**Records shown**.

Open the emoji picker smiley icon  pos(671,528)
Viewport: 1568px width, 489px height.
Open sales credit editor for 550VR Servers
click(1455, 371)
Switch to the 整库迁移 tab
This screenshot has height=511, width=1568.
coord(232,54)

**What is needed**.
Exactly as they are written, print the entries again.

**Completed task**.
Open the emoji picker smiley icon  pos(671,528)
Viewport: 1568px width, 489px height.
Open sales credit editor for 550VR Servers
click(1455, 371)
Switch to the 整库迁移 tab
This screenshot has height=511, width=1568.
coord(232,54)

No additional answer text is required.